━━━━━ Texte étudié ━━━━━

Télétravail : du rêve au cauchemar…

Avant la pandémie COVID19, les entreprises qui proposaient à leurs employés de travailler depuis chez eux étaient considérées comme étant à la pointe du bien-être et de l’innovation. Il s’agissait alors d’une forme d’organisation du travail librement consentie par les deux parties. Mais depuis que la formule est devenue une obligation sanitaire, son image s’est transformée, tant dans l’esprit des entreprises que dans celui des employés. Et cette nouvelle approche a modifié considérablement les points de vue, comme on va le voir.

Sur ce sujet, voici une contribution de Jean-Yves Saulou, Docteur en Sciences de Gestion, qui nous décrit la situation dans un esprit très… VERSUS !

Comment rater son télétravail !

Afin de lutter contre le COVID-19, le Gouvernement a décrété que le télétravail devait être mis en  œuvre, dès lors que celui-ci était possible. Pourtant, dans les faits, peu d’entreprises y recourent, et le nombre de salariés qui le demandent et l’obtiennent ne serait pas supérieur à 15% (source Gouvernement/Covid). A ce jour c’est donc un échec.

Pourtant à priori la démarche est simple et évidente : il suffirait  de transférer le poste de travail de l’entreprise vers le domicile du travailleur.

Plutôt que de déclarer ce qu’il faut faire pour réussir la mise en œuvre du télétravail intéressons-nous aux causes de son échec. C’est une méthode qui donne des résultats : le danger étant connu, il pourra mieux être circonscrit…

Pour ce faire nous examinerons donc des situations typiques des deux points de vue : d’une part celui du salarié dont le travail sera transporté chez lui, d’autre part, celui de l’employeur qui met en œuvre ce déplacement d’activité vers l’extérieur.

Qu’est-ce que le télétravail ? Dans le jargon de l’entreprise la description du télétravail donne à peu près ceci :

Le poste de travail comprend en entrées les flux à traiter  (les données) : bons de commande, demandes de dépannage, résiliations, annulations,…, et en sortie la mise en action de ces entrées : réalisation de commande, appel d’assistance…. Mais attention : toute entrée peut générer de nouvelles données : mauvaise adresse, pièces manquantes, délais,….. qu’il faudra aussi gérer.

━━━━━ Les données ━━━━━

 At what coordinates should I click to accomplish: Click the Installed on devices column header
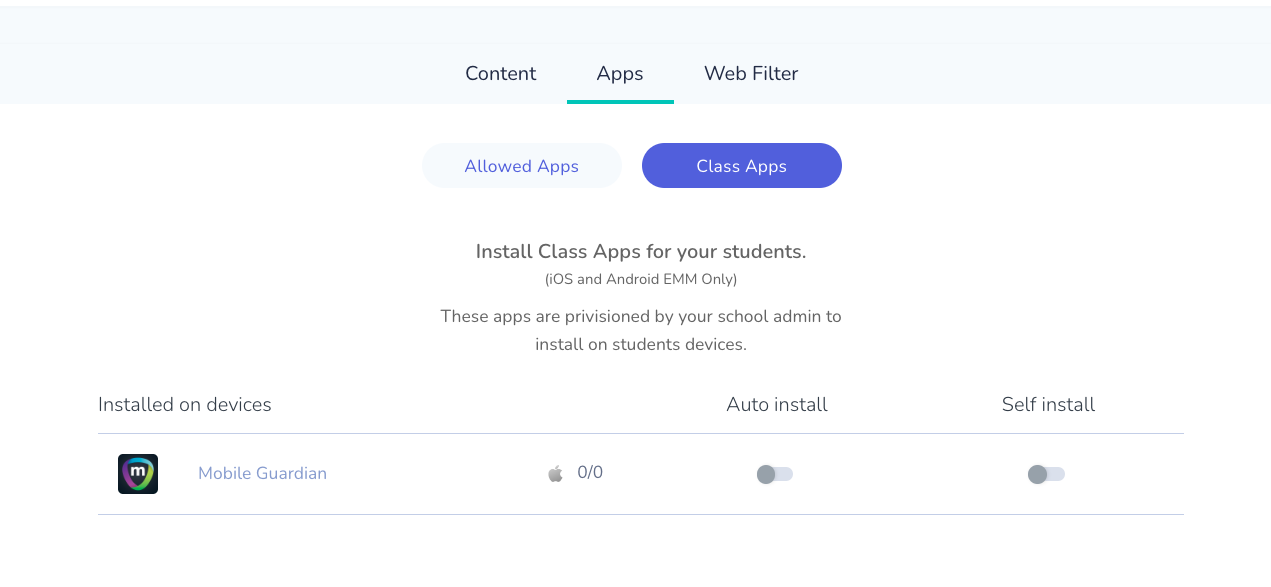click(185, 405)
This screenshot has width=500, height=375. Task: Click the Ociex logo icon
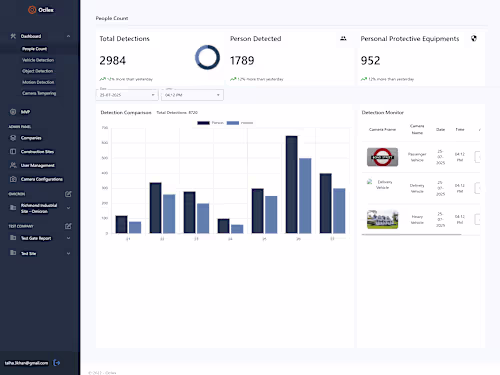(32, 10)
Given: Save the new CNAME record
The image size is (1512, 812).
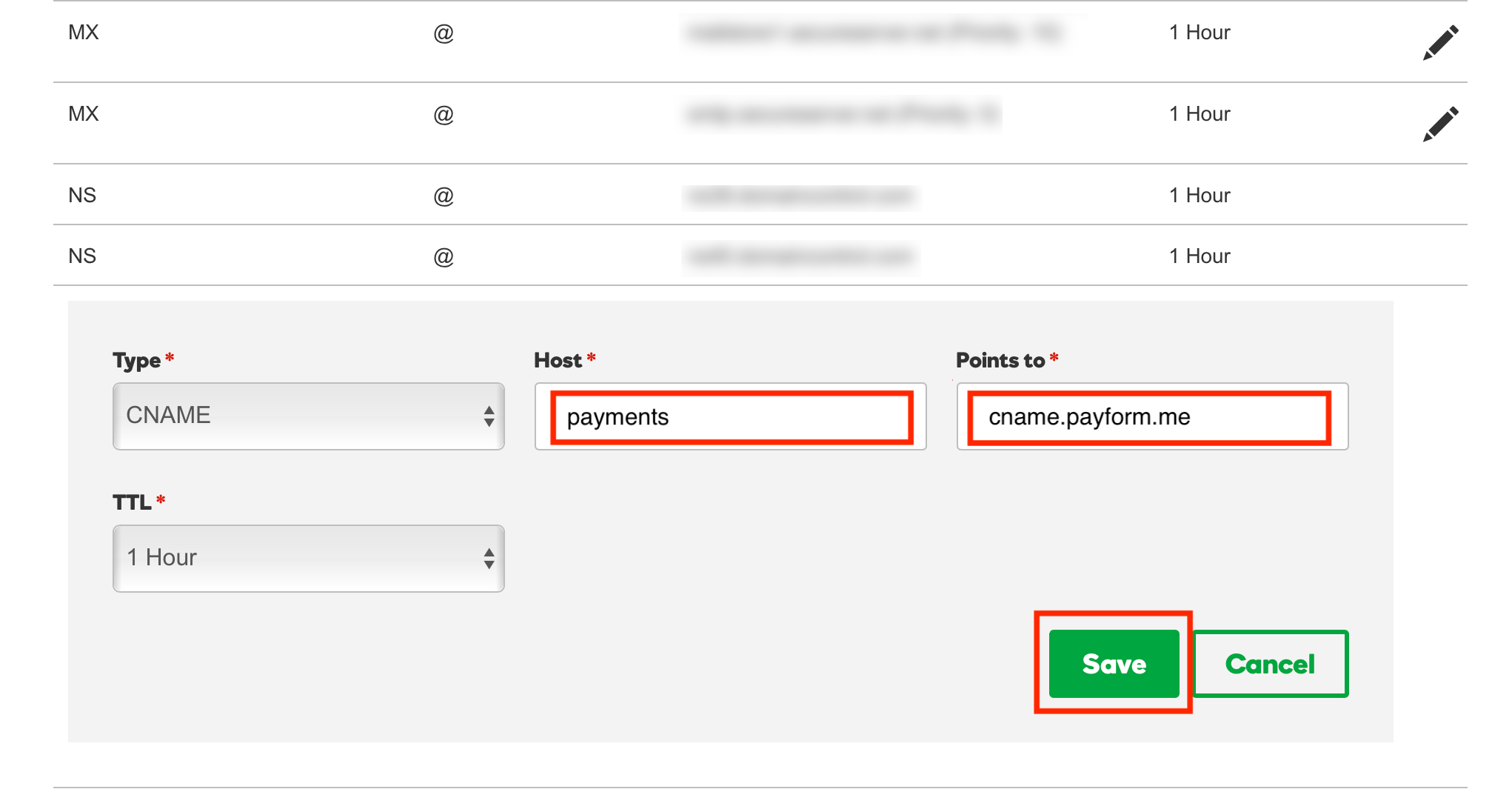Looking at the screenshot, I should click(1113, 663).
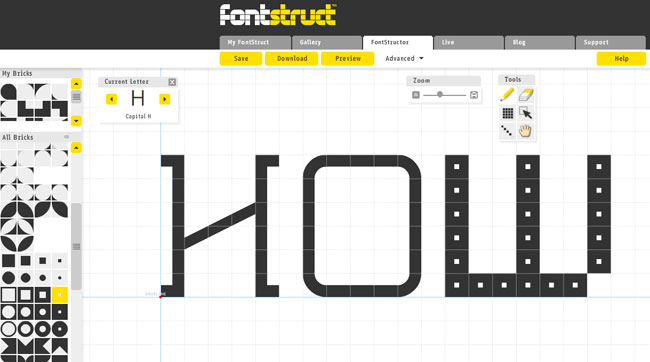Go to next letter with right arrow
The image size is (650, 362).
(165, 99)
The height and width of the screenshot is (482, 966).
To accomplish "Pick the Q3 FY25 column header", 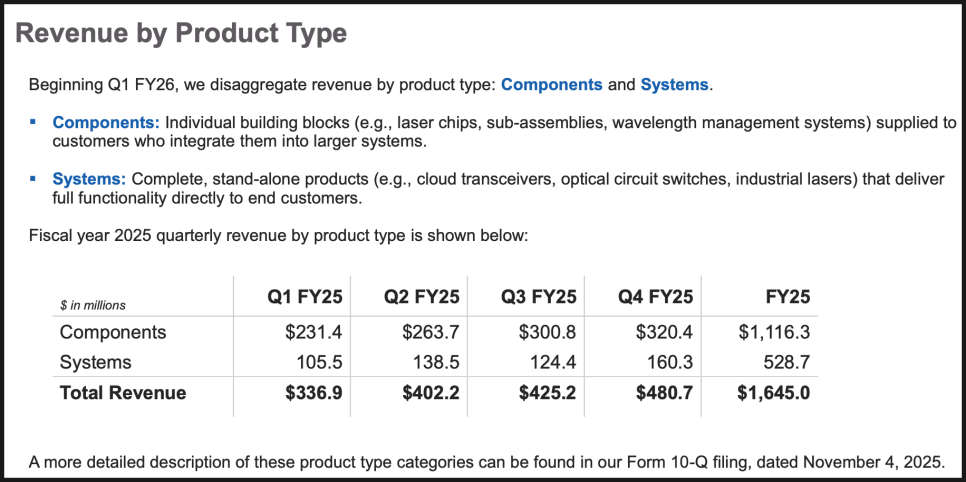I will coord(539,297).
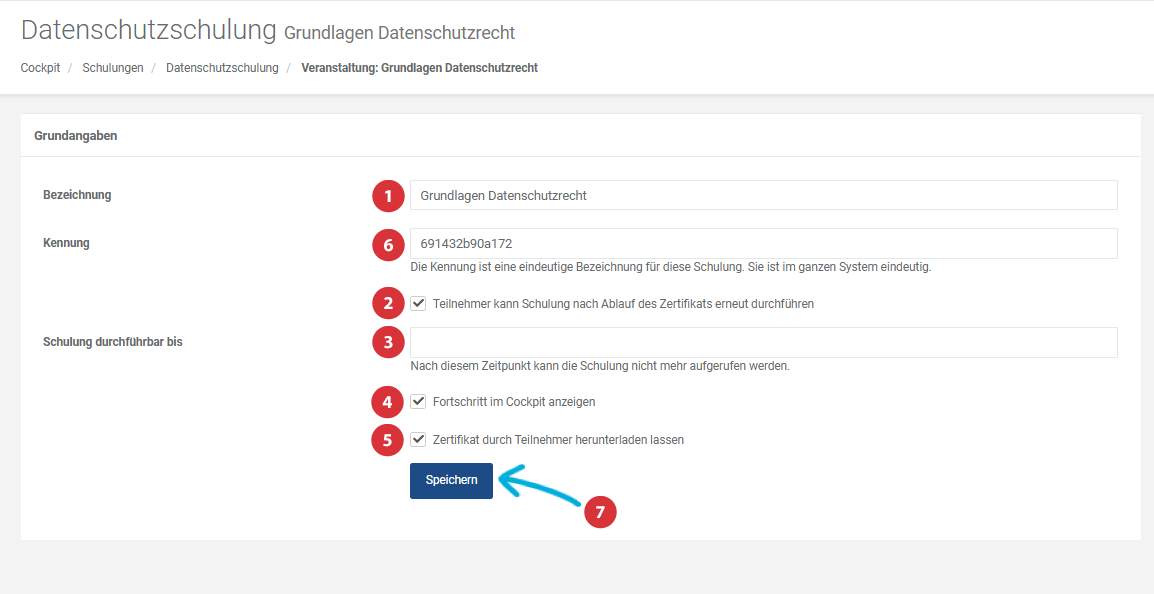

━━━━━

▶ **Questions d'étude**
1. Restituez le passage du texte sur le télétravail compris entre "Afin de lutter" et "donc un échec.", ces deux extraits inclus.
2. D'après le texte sur le télétravail, quel titre universitaire porte Jean-Yves Saulou ?
3. Prolongez le texte sur le télétravail à la suite de sa dernière phrase.

▶ **Résultats attendus**
1.
Afin de lutter contre le COVID-19, le Gouvernement a décrété que le télétravail devait être mis en  œuvre, dès lors que celui-ci était possible. Pourtant, dans les faits, peu d’entreprises y recourent, et le nombre de salariés qui le demandent et l’obtiennent ne serait pas supérieur à 15% (source Gouvernement/Covid). A ce jour c’est donc un échec.

2. Il est Docteur en Sciences de Gestion.

3.
Enfin, il convient de ne pas oublier la dimension psychosociale du poste mis en télétravail, en créant les conditions nécessaires pour que la personne travaillant chez elle continue à se sentir reliée à l’entreprise, se sente concernée par la vie sociale et syndicale de l’entreprise…

 Au total ce n’est donc pas si simple, et nous pouvons cibler sept obstacles, causes de la plupart des échecs,  imputables tant au salarié qu’à l’employeur. Partons des postulats généralement admis, et voyons comment ils se traduisent sur le terrain.

1 Le salarié n’aurait pas à connaître l’économie générale du télétravail …

Postulat : le salarié se consacrerait essentiellement à la production de l’activité demandée et ne devrait pas perdre de temps aux questions d’organisation. De la suppression des temps de déplacements aux gains de productivité obtenus par le télétravail, la liste est longue des effets attendus par l’entreprise. Gains dans l’étendue de la plage horaire ou dans le libre de choix de l’organisation à mettre en place, il incomberait à l’employeur de ne mettre en œuvre qu’une organisation adaptée.

Le salarié n’aurait donc pas à être informé des gains obtenus et des coûts engendrés. Ainsi, l’ambiance serait plus sereine et dégagée des contraintes environnantes. En résumé « télétravaille et tais-toi « .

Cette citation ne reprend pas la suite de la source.